Thus much of the simplicity and heat of the antiwar position has its root in the difficulties of its own situation. But those difficulties do not lead it to moderation. On the contrary, they encourage psychological projection, demonization, and a constant stoking of righteous indignation. This in turn explains why the liberal mainstream has opened itself up to what had previously been judged the paranoid conspiracy theories of the political fringe. Vulgar polemicists like Michael Moore, or the old University of Chicago types who hated Leo Strauss, are always with us. But U.S. senators don't usually lionize the former or Harper's give space to the fantasies of the latter. When that begins to happen, we come to that mysterious point where quantitative change begins to become qualitative. What drives the change, above all, is the need for self-justification. And here the Bush administration has been a stick in the liberal eye.

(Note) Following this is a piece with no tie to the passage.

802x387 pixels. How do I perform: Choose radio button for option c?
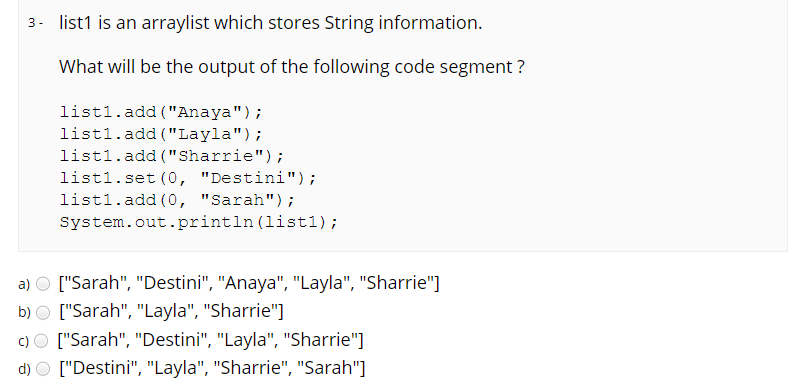[41, 340]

Realist conservatives with their tough-minded rhetoric are easy for liberal idealists to live with. Tough-mindedness is openly selfish and can be deplored without posing much of a moral challenge. But a frankly idealistic conservatism that doesn't just speak democratization but actually tries to undertake it has to be unmasked, since it poses a moral threat to the good conscience of its opponents. Unmasking measures--that is, vilification and attack on motives--have a double function. They discredit the other side publicly; more importantly they reassure the idealists about their own goodness.

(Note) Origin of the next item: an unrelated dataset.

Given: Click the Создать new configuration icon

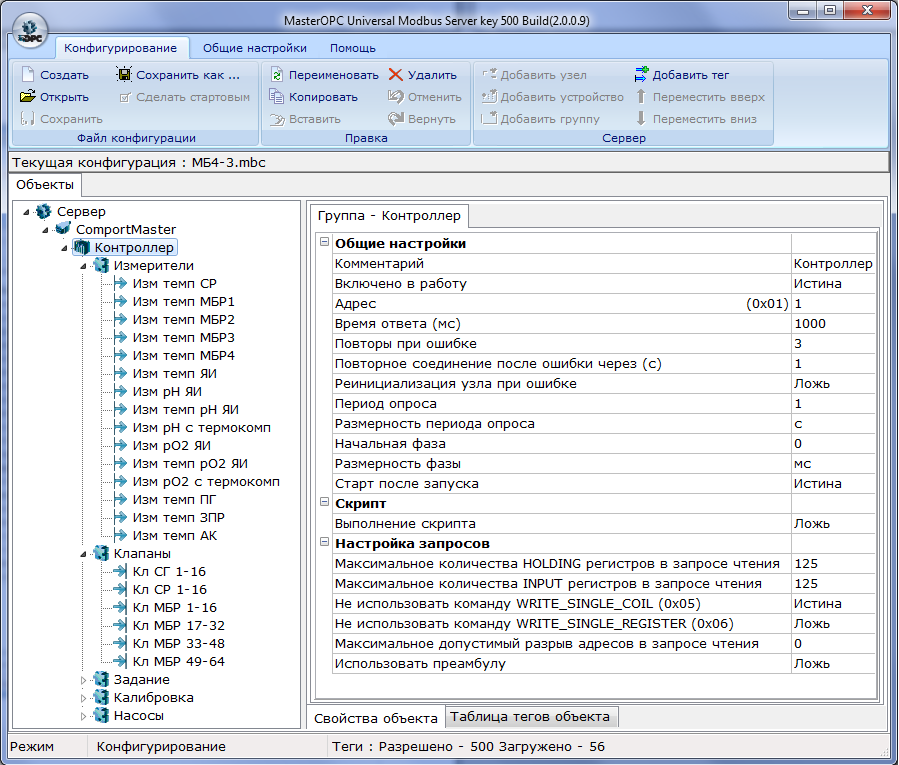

It isn't that the antiwar side would hate to see a democratic Middle East any more than it hated to see the gulag abolished. Rather, the success of the war on terror would mean the triumph of an unreflective, brassy, self-justifying, and morally repulsive patriotism, which could, horribly, sit in judgment of its betters. Of course, Katha Pollitt understood why her daughter wanted, with all of New York, to fly that flag after September 11. But she also thought she understood what her daughter was too naive to grasp, namely that flying that flag would inevitably lead to horrors like Abu Ghraib. Again, for Susan Sontag, it was the most natural thing to conclude in the New York Times Magazine that Abu Ghraib really did represent what the United States has become. For if that were not the case, the utopian idealism of those like Sontag would have to confront the fact that it had defended much that was worse.
Read Baumann's entire piece at the link (it's the best explanation of antiwar sentiment and BushCo demonization you'll find).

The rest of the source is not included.